But Chinese protestations get little sympathy in sports circles. Many international athletic organizations are launching expensive and controversial blood-testing during training to improve monitoring.

Chinese sports ambitions also have been hindered by limited resources, officials and coaches say. Increasingly China has been forced to turn to unemployed coaches from the former Soviet Union and Eastern European countries. Soviet coaches recruited

Huang Jian, former head coach of the track and field team, said in a Monitor interview that he has recruited more than two dozen former Soviet coaches in cycling, swimming, weightlifting, and track and field for China.

At the gymnastics training center in Beijing, Olympic gold-medalist Lu Li practiced the dance moves learned from a Russian coach.

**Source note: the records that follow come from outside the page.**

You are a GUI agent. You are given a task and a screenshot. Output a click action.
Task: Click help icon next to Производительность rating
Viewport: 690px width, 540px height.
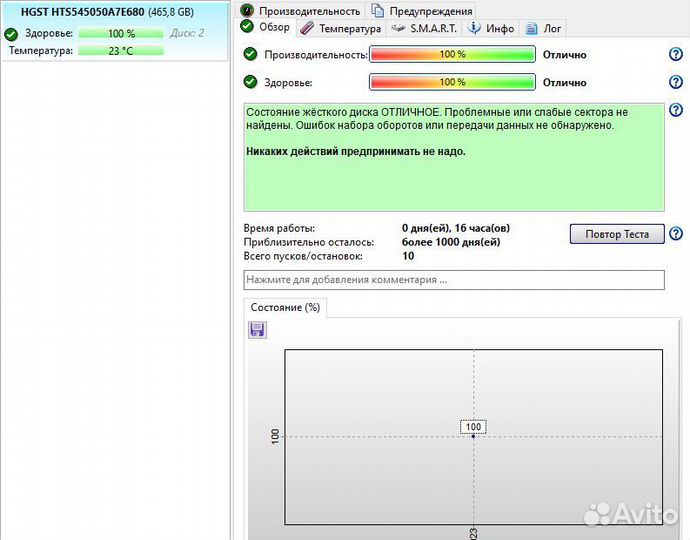(x=675, y=55)
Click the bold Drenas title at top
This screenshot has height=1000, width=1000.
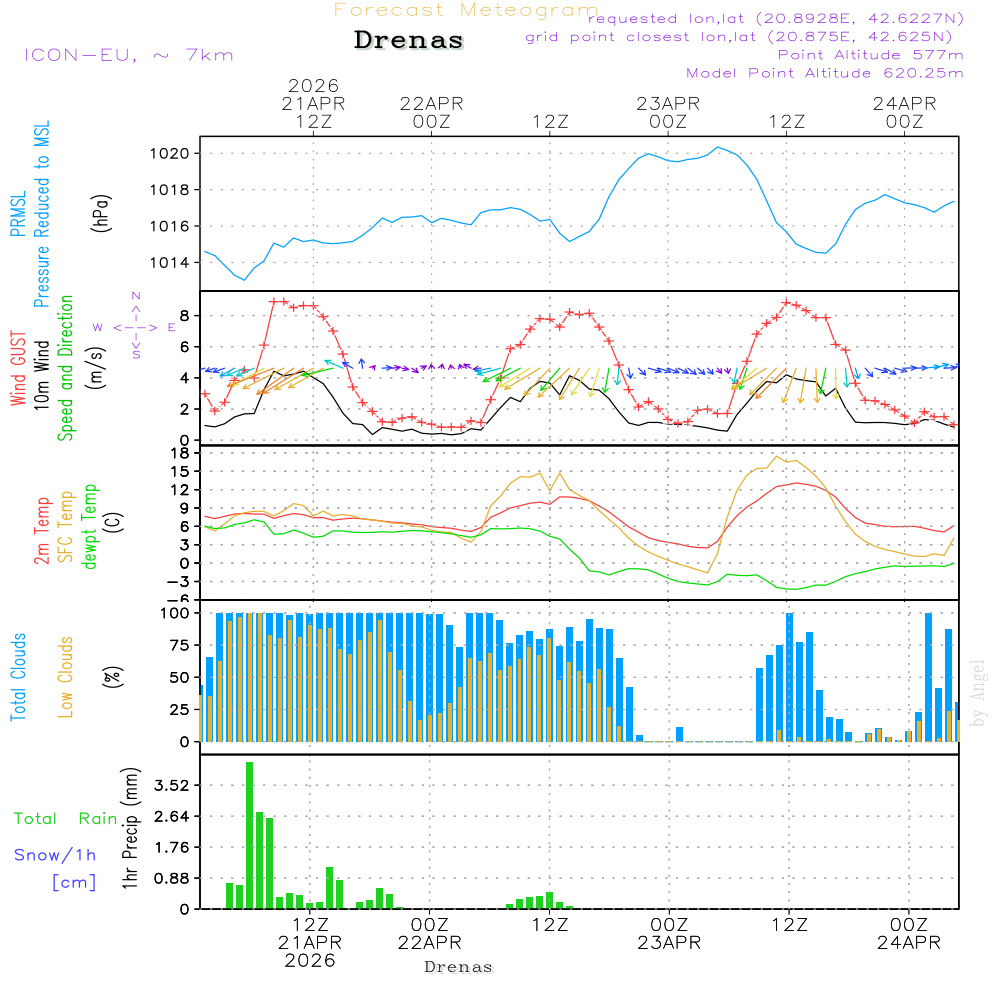[x=409, y=41]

"The [former Soviet] and Romanian gymnasts are good at horse vaulting and floor exercises, so I would like to learn from them," says the elfin 16-year-old.

Compared with the lives of many in this still-poor country, athletics is a lucrative way of life and a passport out of rural poverty for many athletes.

Like the rest of China, rapid economic growth is also changing the world of sports. Economic reforms are drawing new funding from state and private companies to supplement limited government resources and even prompting the emergence of a network of professional clubs in soccer and other sports.

Chinese coaches and athletes say economic change will bring new commercial opportunities along the lines of product endorsements in the West. With just one more Olympics ahead of him, 20-year-old Li already is making plans to go into business.

"The market economy will bring benefits to athletes commercially," he says. "When that changes, I'll retire."